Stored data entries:

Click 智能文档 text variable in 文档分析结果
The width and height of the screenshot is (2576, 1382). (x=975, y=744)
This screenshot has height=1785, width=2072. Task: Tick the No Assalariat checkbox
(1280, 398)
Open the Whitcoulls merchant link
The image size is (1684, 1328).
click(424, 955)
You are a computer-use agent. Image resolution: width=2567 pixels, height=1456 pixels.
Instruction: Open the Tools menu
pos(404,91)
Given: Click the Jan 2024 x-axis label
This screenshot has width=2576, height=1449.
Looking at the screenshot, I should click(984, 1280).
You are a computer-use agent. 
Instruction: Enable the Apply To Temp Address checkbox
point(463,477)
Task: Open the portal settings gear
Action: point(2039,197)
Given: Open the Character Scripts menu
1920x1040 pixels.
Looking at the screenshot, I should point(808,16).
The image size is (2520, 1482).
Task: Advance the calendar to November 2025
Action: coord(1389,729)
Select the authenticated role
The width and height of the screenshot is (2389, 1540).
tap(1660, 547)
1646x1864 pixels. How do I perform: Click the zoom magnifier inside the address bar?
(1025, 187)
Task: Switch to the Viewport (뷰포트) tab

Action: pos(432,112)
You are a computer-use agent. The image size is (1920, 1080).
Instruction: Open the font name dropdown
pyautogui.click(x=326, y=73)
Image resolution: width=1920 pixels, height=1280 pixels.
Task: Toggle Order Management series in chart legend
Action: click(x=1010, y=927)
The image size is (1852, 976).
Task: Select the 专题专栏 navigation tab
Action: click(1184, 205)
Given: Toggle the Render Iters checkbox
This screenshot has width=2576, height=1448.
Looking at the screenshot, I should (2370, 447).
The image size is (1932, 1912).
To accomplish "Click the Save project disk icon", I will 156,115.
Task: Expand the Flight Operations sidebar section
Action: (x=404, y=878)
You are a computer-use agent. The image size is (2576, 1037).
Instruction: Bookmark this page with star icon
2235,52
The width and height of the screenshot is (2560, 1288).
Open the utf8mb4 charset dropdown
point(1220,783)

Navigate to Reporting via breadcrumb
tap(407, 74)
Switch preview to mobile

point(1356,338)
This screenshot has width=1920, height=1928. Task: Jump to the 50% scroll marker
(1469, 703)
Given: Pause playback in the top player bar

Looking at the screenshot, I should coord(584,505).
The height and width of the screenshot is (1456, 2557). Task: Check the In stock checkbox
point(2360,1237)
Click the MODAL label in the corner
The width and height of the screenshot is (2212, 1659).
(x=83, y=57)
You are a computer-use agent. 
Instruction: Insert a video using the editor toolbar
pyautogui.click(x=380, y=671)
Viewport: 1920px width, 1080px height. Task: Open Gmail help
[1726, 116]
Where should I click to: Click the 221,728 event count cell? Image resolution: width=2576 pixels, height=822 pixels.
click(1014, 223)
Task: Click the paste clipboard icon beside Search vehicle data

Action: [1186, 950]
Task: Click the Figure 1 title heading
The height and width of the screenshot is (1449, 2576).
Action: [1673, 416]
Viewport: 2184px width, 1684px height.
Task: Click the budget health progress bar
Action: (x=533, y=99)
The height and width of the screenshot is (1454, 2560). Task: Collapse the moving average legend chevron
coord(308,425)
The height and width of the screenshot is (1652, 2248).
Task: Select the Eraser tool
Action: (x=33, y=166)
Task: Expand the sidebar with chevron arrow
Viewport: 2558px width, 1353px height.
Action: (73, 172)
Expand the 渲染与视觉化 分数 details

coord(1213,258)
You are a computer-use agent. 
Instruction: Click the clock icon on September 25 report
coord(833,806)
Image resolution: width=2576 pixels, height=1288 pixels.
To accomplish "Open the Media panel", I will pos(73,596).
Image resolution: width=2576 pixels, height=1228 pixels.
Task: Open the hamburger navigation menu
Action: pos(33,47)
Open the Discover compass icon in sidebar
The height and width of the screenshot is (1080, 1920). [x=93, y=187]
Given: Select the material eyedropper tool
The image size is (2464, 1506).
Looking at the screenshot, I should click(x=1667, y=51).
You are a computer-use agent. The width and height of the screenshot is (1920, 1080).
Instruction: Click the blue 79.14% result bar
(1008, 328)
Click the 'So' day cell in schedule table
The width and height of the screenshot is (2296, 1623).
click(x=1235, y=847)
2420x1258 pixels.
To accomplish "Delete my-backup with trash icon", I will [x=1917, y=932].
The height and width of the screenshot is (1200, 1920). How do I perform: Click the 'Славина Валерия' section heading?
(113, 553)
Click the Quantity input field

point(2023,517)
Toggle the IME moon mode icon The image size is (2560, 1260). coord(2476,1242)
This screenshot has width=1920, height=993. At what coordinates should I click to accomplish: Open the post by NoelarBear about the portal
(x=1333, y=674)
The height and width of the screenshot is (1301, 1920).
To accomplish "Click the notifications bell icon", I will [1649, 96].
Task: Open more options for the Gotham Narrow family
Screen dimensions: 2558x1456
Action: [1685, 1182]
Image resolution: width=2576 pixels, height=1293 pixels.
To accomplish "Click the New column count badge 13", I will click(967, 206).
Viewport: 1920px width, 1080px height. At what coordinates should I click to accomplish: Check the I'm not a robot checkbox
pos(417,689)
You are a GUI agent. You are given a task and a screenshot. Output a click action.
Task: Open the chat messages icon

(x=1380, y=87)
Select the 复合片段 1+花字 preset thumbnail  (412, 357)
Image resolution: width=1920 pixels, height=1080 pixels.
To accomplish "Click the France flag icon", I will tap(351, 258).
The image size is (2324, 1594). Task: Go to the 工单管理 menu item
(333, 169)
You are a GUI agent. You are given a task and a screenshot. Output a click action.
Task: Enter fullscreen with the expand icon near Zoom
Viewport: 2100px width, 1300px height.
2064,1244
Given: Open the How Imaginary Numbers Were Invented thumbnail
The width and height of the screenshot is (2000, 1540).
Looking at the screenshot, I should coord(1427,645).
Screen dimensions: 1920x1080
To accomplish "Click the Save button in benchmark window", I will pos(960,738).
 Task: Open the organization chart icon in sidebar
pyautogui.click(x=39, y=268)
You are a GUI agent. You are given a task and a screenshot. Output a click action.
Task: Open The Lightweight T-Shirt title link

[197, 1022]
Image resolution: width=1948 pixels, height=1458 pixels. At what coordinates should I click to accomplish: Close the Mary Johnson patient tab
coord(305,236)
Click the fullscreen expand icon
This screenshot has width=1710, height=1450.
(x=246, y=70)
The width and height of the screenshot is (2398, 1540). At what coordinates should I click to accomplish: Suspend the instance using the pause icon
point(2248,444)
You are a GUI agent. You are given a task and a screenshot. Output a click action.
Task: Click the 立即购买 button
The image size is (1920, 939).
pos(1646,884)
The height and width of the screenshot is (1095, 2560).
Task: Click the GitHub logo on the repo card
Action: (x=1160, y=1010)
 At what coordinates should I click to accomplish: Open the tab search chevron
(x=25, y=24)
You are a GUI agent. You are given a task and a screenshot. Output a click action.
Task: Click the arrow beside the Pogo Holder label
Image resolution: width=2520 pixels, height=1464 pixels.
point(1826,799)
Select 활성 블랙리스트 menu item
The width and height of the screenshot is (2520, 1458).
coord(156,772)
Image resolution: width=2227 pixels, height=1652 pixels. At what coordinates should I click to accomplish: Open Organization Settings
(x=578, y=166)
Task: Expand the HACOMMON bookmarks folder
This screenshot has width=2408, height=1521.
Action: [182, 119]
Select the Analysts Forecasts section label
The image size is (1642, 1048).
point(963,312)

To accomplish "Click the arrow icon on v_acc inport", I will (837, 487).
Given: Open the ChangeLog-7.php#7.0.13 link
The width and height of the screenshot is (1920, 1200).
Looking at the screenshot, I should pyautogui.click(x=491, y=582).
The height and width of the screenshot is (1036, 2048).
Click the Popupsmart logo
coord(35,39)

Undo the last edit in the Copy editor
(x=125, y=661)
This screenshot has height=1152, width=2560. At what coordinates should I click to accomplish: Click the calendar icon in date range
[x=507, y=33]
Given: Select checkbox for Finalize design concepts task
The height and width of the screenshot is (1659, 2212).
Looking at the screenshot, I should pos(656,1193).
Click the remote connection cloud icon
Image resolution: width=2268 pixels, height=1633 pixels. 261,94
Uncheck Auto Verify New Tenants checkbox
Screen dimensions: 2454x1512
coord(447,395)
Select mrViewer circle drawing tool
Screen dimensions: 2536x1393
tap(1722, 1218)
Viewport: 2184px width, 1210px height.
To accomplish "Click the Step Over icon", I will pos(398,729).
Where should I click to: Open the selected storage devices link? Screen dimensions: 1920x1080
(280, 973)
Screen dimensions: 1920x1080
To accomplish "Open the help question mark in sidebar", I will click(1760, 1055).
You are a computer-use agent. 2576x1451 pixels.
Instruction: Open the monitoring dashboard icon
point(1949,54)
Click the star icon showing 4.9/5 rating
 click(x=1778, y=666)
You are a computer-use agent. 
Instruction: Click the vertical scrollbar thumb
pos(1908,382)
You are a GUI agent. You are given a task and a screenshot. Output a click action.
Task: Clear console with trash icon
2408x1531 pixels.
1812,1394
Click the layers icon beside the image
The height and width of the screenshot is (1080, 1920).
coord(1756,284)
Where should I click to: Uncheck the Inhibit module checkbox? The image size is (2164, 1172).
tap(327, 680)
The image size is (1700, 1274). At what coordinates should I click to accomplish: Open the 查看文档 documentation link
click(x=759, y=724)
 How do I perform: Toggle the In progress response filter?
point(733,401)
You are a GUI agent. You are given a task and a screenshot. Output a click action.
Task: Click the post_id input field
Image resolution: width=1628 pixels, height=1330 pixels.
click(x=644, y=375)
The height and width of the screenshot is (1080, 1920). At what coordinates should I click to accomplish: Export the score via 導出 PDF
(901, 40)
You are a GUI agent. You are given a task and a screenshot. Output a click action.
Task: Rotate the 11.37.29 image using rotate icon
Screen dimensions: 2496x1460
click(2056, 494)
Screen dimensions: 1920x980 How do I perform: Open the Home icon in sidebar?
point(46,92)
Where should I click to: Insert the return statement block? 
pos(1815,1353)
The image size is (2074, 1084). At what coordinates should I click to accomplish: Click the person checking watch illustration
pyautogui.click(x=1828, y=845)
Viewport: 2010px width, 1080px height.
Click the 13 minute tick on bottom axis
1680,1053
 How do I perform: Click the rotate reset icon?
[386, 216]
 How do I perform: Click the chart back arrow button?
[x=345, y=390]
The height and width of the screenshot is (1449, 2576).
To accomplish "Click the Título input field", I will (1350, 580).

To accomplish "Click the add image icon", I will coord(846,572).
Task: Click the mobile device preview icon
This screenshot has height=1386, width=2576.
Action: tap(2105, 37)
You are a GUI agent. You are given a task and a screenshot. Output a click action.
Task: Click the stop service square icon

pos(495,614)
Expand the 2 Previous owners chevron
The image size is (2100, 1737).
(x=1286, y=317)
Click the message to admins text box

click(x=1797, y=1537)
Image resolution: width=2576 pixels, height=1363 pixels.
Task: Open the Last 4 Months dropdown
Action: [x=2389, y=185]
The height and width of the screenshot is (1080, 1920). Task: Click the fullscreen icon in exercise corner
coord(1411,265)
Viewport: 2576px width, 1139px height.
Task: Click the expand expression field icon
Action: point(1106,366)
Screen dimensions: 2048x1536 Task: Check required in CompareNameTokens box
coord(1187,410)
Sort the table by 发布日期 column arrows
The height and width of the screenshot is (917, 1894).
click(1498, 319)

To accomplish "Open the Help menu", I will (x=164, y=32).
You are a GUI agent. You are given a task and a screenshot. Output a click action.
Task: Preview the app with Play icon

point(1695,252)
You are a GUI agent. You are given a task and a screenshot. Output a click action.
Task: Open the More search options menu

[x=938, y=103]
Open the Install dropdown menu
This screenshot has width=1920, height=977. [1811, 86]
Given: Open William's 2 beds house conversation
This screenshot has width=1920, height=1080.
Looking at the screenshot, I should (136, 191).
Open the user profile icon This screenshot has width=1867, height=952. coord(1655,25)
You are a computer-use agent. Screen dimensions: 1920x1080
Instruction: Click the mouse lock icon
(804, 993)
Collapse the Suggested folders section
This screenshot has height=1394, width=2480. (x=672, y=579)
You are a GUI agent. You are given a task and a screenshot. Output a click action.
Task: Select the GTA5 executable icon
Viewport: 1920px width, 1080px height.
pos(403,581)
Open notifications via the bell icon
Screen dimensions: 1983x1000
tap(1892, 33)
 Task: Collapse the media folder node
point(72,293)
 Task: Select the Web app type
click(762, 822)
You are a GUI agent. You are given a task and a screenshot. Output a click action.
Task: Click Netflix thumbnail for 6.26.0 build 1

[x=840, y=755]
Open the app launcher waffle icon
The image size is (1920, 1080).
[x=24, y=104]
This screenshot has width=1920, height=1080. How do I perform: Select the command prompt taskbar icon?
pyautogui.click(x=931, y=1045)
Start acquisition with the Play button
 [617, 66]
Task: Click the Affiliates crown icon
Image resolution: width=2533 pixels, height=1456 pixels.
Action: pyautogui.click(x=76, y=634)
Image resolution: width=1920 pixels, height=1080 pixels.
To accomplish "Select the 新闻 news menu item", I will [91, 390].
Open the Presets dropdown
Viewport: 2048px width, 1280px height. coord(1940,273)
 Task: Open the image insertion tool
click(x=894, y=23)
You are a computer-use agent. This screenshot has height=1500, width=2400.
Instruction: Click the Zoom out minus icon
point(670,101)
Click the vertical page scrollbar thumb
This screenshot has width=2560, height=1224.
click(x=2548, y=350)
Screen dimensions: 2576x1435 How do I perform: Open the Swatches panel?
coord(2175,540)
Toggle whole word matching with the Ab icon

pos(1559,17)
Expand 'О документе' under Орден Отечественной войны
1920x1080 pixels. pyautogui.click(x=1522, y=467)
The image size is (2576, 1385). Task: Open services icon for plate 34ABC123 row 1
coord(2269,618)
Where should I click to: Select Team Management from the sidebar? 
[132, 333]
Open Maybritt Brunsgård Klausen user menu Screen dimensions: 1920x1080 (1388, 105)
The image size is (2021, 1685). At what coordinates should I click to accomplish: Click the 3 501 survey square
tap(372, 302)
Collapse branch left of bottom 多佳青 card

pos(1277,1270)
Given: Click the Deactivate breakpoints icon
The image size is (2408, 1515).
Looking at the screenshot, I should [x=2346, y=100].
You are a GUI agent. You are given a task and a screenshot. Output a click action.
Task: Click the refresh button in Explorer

▶ _TASK TO CARRY OUT_:
A word-for-word copy of the lines above from the one with "Image resolution: width=2576 pixels, height=1288" through the one with "The height and width of the screenshot is (1301, 1920).", inclusive, is the only output wanted.

▶ _RESULT OF THIS TASK_:
Image resolution: width=2576 pixels, height=1288 pixels.
To accomplish "Open the Media panel", I will pos(73,596).
Image resolution: width=2576 pixels, height=1228 pixels.
Task: Open the hamburger navigation menu
Action: pos(33,47)
Open the Discover compass icon in sidebar
The height and width of the screenshot is (1080, 1920). [x=93, y=187]
Given: Select the material eyedropper tool
The image size is (2464, 1506).
Looking at the screenshot, I should click(x=1667, y=51).
You are a computer-use agent. The width and height of the screenshot is (1920, 1080).
Instruction: Click the blue 79.14% result bar
(1008, 328)
Click the 'So' day cell in schedule table
The width and height of the screenshot is (2296, 1623).
click(x=1235, y=847)
2420x1258 pixels.
To accomplish "Delete my-backup with trash icon", I will [x=1917, y=932].
The height and width of the screenshot is (1200, 1920). How do I perform: Click the 'Славина Валерия' section heading?
(113, 553)
Click the Quantity input field

point(2023,517)
Toggle the IME moon mode icon The image size is (2560, 1260). coord(2476,1242)
This screenshot has width=1920, height=993. At what coordinates should I click to accomplish: Open the post by NoelarBear about the portal
(x=1333, y=674)
The height and width of the screenshot is (1301, 1920).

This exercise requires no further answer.